Accurate Nutrition Information
Chester J. Zelasko, Ph.D. | November 6, 2001

"Will a high protein diet really help me lose weight?"

"What's the easiest way for me to get fit?"

"Will this food supplement cure my problem?"

These are the questions people typically ask. Two recent surveys revealed where people turn to get their answers and how accurate those answers are. The American Dietetic Association, the largest organization of dietitians in the United States, recently published a survey on trends in nutrition (1). Almost half the people who took the survey obtained their nutrition information from television and magazines. Interestingly, only 6% got their nutrition information from the Internet. The obvious questions are which magazines do people read to get their information, and how accurate is that information.

The American Council on Science and Health, a watchdog group of independent scientists, has examined nutrition information in the public domain for almost 20 years. They recently published their latest analysis in "Nutrition Accuracy in Popular Magazines (January 1997-December 1999) (2)." The entire report is over 24 pages long, so here is a summary.

Four nutrition experts reviewed the nutrition-related articles published in the 20 highest circulation magazines that typically publish articles on nutrition. They used three criteria to evaluate 198 articles:

  • Did the articles contain accurate nutritional facts?
  • Was the presentation appropriate, without wild claims?
  • Were the recommendations given to the readers based on sound science and nutritional practices?
The most significant finding was that none of the magazines received a "Poor" rating, the first time that's happened. The authors attribute that to an emphasis on the science behind the nutrition instead of just headline-grabbing fads.
________________________________________
■ WORK REQUEST 1:
According to the nutrition information text, what percentage of survey respondents got their nutrition information from the Internet?
■ WORK REQUEST 2:
Rewrite the passage of the nutrition information text that begins at the words "Four nutrition experts" and stops after "without wild claims?", swapping "experts" for "reviewers".

■ EXTRACTED DATA:
________________________________________
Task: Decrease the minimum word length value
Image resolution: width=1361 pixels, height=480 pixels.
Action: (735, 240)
________________________________________
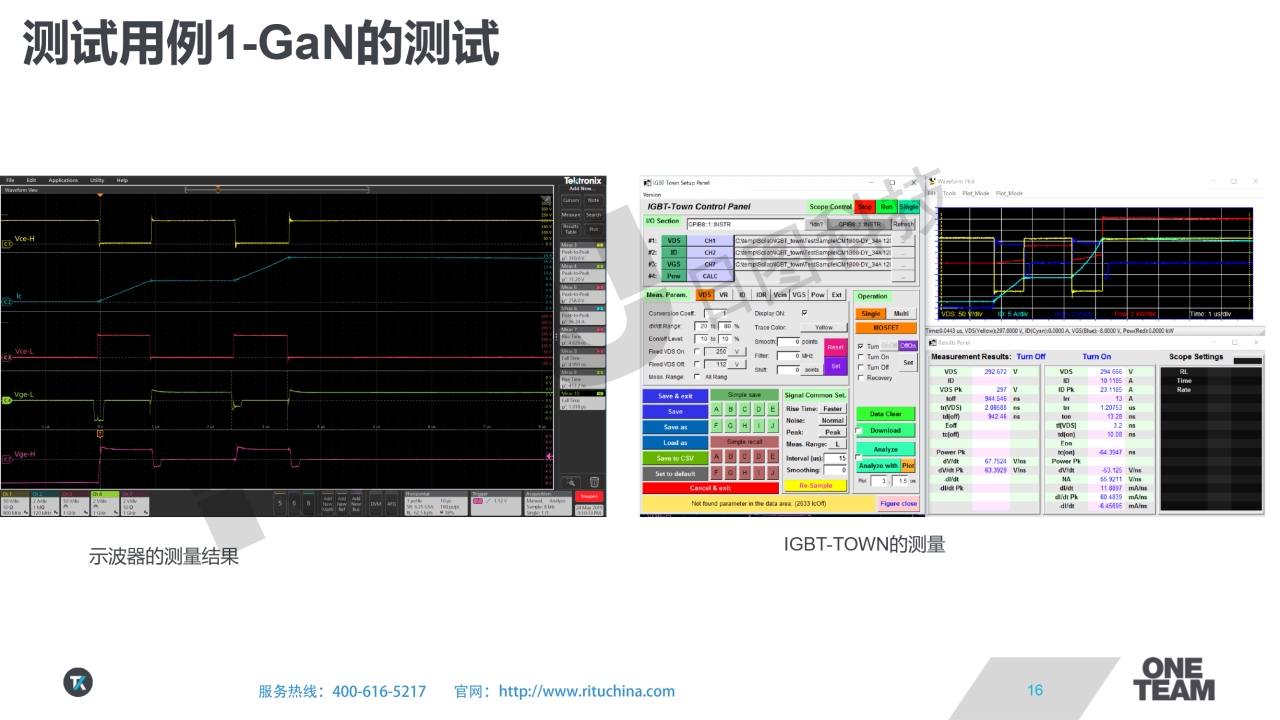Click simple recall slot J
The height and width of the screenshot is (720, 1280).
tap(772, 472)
________________________________________
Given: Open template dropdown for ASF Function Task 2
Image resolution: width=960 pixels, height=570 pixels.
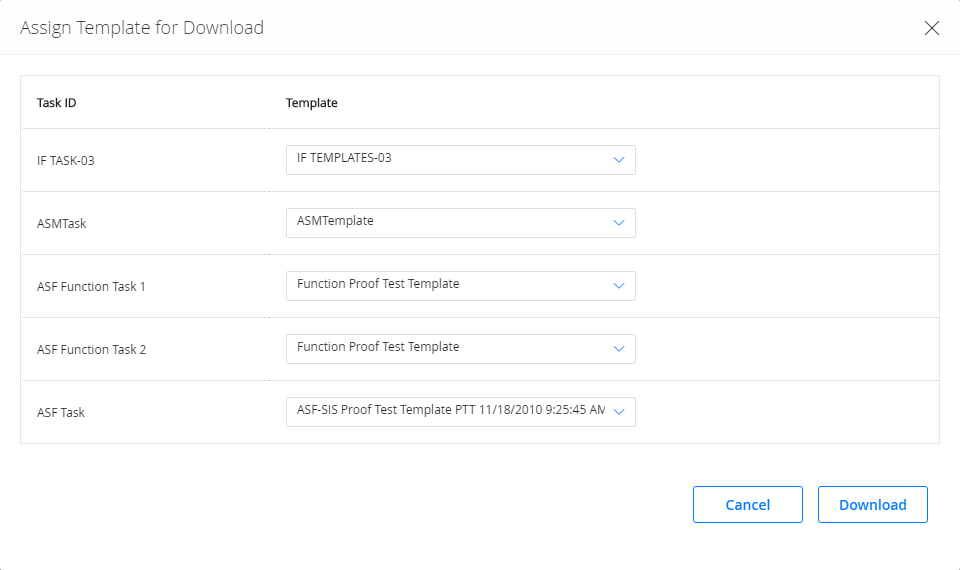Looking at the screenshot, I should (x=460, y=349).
________________________________________
■ FINAL ANSWER 1:
6%

■ FINAL ANSWER 2:
Four nutrition reviewers reviewed the nutrition-related articles published in the 20 highest circulation magazines that typically publish articles on nutrition. They used three criteria to evaluate 198 articles:

  • Did the articles contain accurate nutritional facts?
  • Was the presentation appropriate, without wild claims?